От Манявы начался подъём к промыслам Биткув и Яблонов. Он оказался куда трудней, чем мы думали. Дорога вилась по лесистому склону крутизной в сорок пять градусов. С нами было более трехсот подвод с грузом. Скоро все лошади стали мокрые, в мыле. Пришлось тащить на руках и повозки, и груз, и пулемёты, и орудия. Одна лошадь выбьется из сил, поскользнётся, упадёт, и вся колонна останавливается. Объехать повозку нельзя: дорога очень узкая, по существу и не дорога даже, а тропа, и по обе стороны её — крутой подъём, лес, камни, поваленные бурей деревья. Двигаемся, как по рву или оврагу. [121]
Даже конные связные с трудом пробирались вдоль колонны, когда она двигалась по этой дороге.

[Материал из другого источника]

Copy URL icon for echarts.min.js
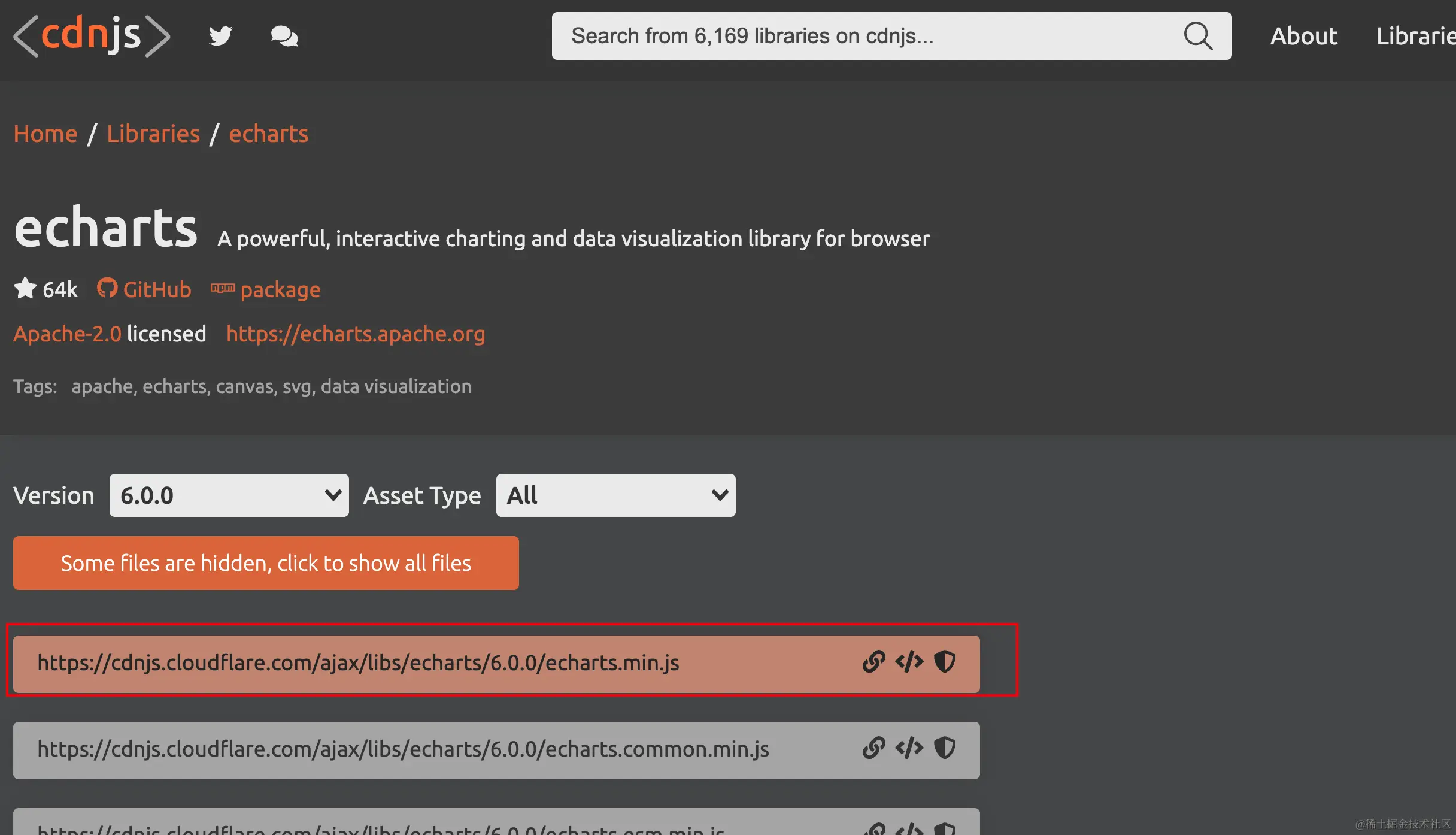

Только пятнадцатилетний Иван Иванович, сменивший за время наших рейдов десятка два верховых лошадей, подбирая их к своему маленькому росту и, наконец, раздобывший где-то шустрого коняшку ростом с собачку, носился на нём в толкучке обоза, как по полю, вихрем.
Немцы, несмотря на всю суматоху, которую они подняли в окрестностях, вернее, из-за неё, прозевали наш выход в горы и обнаружили нас на склонах Карпат уже с воздуха. Обнаружить нас было нетрудно, так как в горах ночного времени нам стало нехватать, приходилось продолжать движение уже при свете дня.
Пронеслись над дорогой воздушные разведчики, и вскоре начались налёты штурмовиков. Собьём ружейно-пулеметным огнём одну машину, грохнется где-нибудь в горах, остальные отвяжутся, но ненадолго. Только успеем оттащить в сторону убитых лошадей, расчистить дорогу от раскрошенных повозок, как слышим — опять ревут самолёты, рвутся бомбы. Людям есть где укрыться — кругом лес, вековые деревья, а обоз всё время под бомбами и огнём немецких штурмовиков. Чтобы спасти лошадей, стали при появлении авиации выпрягать их и втаскивать по крутым склонам в лес.